◆ The task:
Copy the records exactly, every one of them.

[Given records — start]

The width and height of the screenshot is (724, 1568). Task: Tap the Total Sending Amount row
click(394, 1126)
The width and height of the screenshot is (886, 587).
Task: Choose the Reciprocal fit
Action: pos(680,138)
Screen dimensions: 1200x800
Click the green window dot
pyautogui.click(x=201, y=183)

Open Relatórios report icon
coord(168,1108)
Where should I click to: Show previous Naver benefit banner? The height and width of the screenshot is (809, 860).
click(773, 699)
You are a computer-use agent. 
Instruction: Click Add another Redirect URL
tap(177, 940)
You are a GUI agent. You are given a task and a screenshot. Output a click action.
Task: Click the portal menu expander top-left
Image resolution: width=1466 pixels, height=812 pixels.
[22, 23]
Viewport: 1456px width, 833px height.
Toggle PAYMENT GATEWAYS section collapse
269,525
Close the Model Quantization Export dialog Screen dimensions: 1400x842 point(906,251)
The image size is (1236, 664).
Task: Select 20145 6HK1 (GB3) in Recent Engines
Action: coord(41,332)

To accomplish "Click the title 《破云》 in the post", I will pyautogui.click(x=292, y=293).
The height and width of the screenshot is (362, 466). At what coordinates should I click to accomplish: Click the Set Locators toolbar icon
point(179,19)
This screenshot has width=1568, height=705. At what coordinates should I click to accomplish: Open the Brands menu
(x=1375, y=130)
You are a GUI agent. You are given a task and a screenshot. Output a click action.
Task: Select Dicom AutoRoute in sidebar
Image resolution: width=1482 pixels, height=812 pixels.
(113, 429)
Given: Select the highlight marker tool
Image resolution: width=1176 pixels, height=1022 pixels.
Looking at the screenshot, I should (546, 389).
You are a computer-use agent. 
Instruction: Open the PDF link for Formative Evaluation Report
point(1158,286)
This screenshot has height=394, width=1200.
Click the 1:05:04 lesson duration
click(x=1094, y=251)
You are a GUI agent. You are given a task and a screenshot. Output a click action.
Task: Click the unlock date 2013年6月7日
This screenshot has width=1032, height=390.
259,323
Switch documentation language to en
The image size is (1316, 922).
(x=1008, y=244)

[Given records — finish]

◆ Exercise answer:
The width and height of the screenshot is (724, 1568). Task: Tap the Total Sending Amount row
click(394, 1126)
The width and height of the screenshot is (886, 587).
Task: Choose the Reciprocal fit
Action: pos(680,138)
Screen dimensions: 1200x800
Click the green window dot
pyautogui.click(x=201, y=183)

Open Relatórios report icon
coord(168,1108)
Where should I click to: Show previous Naver benefit banner? The height and width of the screenshot is (809, 860).
click(773, 699)
You are a computer-use agent. 
Instruction: Click Add another Redirect URL
tap(177, 940)
You are a GUI agent. You are given a task and a screenshot. Output a click action.
Task: Click the portal menu expander top-left
Image resolution: width=1466 pixels, height=812 pixels.
[22, 23]
Viewport: 1456px width, 833px height.
Toggle PAYMENT GATEWAYS section collapse
269,525
Close the Model Quantization Export dialog Screen dimensions: 1400x842 point(906,251)
The image size is (1236, 664).
Task: Select 20145 6HK1 (GB3) in Recent Engines
Action: coord(41,332)

To accomplish "Click the title 《破云》 in the post", I will pyautogui.click(x=292, y=293).
The height and width of the screenshot is (362, 466). At what coordinates should I click to accomplish: Click the Set Locators toolbar icon
point(179,19)
This screenshot has width=1568, height=705. At what coordinates should I click to accomplish: Open the Brands menu
(x=1375, y=130)
You are a GUI agent. You are given a task and a screenshot. Output a click action.
Task: Select Dicom AutoRoute in sidebar
Image resolution: width=1482 pixels, height=812 pixels.
(113, 429)
Given: Select the highlight marker tool
Image resolution: width=1176 pixels, height=1022 pixels.
Looking at the screenshot, I should (546, 389).
You are a computer-use agent. 
Instruction: Open the PDF link for Formative Evaluation Report
point(1158,286)
This screenshot has height=394, width=1200.
Click the 1:05:04 lesson duration
click(x=1094, y=251)
You are a GUI agent. You are given a task and a screenshot. Output a click action.
Task: Click the unlock date 2013年6月7日
This screenshot has width=1032, height=390.
259,323
Switch documentation language to en
The image size is (1316, 922).
(x=1008, y=244)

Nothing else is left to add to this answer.